The army is counting on the support of Sunni tribes in the region recruited by Prime Minister Nouri al-Maliki to help retake the cities because it does not seem capable on its own, analysts say.
Fallujah, about 60 miles west of Baghdad, where U.S. Marines fought the bloodiest battles of the Iraq war, remains largely in jihadist hands along with much of nearby Ramadi, capital of Anbar province.
Maliki's forces have been besieging Fallujah for more than a month, with no serious attempt to storm the city, newspapers report. Maliki has said he wants to avoid civilian casualties but the city of 300,000 has been shelled to soften it up before a ground assault.
Analysts say that after a year-long crackdown by Maliki's forces, tribal leaders in overwhelmingly Sunni Anbar province have set aside deep-rooted grievances with the Shiite-dominated regime to help Maliki crush the jihadists, possibly because he has promised some political concessions.
Given the increasingly autocratic Maliki's track record of refusing to give the minority Sunnis a stake in running the country, imprisoning their political leaders or driving them into exile, he's now asking them to help him to sort out a crisis for which he is at least partly to blame himself.

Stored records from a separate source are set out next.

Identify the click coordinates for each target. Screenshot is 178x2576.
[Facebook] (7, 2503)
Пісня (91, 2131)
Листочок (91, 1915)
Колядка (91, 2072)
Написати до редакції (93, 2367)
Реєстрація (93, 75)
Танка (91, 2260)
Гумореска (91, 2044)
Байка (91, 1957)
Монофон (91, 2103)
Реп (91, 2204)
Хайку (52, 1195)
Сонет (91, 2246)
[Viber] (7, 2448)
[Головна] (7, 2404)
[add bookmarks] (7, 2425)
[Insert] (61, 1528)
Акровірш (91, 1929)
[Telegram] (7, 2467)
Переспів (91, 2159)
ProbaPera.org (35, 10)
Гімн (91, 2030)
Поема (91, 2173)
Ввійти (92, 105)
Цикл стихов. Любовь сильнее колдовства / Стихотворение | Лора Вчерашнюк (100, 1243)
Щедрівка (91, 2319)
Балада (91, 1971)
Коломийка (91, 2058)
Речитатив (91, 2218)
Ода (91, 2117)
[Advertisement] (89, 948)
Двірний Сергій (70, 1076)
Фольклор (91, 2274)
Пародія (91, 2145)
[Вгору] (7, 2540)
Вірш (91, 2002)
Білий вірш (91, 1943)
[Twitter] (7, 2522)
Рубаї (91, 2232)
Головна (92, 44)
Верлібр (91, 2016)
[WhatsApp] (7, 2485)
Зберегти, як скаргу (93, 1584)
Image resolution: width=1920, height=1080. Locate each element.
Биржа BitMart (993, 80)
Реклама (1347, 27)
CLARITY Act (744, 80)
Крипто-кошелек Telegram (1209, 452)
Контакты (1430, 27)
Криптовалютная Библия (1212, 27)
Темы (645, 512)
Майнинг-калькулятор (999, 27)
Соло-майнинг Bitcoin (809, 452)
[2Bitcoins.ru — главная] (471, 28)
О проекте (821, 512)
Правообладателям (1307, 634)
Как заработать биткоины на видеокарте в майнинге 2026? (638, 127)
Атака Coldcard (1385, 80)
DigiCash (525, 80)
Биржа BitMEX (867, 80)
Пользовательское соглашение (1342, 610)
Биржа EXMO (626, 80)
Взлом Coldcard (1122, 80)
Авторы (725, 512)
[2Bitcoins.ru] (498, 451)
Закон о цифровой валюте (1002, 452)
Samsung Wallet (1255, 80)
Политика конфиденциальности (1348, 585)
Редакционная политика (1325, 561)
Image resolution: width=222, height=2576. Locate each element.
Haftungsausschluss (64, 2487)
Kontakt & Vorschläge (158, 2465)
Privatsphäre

The terms of the deals he's making with tribal chiefs, who control thousands of fighters, remain unknown. But Arab diplomats report he's handing out millions of dollars and generous infrastructure projects to sweeten the pot.
He's also providing weapons, a risky undertaking given the disenchantment with the government among the disenfranchised Sunnis, who make up about 30 percent of Iraq's population of 31.8 million.
There is a lot of mistrust on both sides, although many Sunnis do not want to live under jihadist rule in the Islamist emirate al-Qaida wants to establish in Iraq and neighboring Syria, a development that, along with Kurdish aspirations of independence in the north, adds some weight to fears Iraq may eventually disintegrate into sectarian enclaves.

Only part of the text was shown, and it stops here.